:: Stored data entries ::
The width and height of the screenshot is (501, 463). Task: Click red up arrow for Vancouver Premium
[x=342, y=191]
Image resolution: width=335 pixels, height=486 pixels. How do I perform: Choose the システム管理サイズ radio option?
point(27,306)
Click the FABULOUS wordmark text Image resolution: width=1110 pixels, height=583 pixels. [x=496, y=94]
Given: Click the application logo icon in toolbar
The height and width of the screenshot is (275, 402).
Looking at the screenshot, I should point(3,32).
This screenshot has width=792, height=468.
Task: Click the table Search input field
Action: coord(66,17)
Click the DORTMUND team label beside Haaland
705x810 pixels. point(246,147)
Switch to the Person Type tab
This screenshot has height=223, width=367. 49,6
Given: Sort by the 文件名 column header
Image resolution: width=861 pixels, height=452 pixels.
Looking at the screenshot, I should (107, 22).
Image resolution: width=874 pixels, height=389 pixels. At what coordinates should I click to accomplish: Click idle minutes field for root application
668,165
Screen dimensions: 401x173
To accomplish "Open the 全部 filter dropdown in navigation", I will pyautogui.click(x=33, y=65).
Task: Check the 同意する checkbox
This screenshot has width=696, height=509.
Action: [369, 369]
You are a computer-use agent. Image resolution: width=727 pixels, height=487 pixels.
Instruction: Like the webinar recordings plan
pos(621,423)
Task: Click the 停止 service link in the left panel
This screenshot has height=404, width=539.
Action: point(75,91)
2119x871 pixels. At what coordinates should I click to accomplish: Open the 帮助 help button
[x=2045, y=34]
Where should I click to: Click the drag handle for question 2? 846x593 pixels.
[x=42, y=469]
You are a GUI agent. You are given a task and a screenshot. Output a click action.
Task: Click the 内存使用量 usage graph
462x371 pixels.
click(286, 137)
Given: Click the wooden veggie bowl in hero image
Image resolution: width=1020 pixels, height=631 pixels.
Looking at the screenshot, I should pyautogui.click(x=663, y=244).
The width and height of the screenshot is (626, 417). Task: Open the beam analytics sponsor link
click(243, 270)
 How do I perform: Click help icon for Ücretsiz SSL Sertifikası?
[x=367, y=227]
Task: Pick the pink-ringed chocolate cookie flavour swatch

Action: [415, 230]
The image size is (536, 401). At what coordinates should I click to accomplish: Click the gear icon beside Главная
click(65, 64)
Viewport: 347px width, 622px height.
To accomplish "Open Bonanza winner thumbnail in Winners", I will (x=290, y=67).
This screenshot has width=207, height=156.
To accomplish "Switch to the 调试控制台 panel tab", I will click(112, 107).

:: WORK INSTRUCTION ::
Would you filter the entries above and keep each line that has the word "will"?

:: ANSWER FOR THIS EXERCISE ::
To accomplish "Open the 全部 filter dropdown in navigation", I will pyautogui.click(x=33, y=65).
To accomplish "Open Bonanza winner thumbnail in Winners", I will (x=290, y=67).
To accomplish "Switch to the 调试控制台 panel tab", I will click(112, 107).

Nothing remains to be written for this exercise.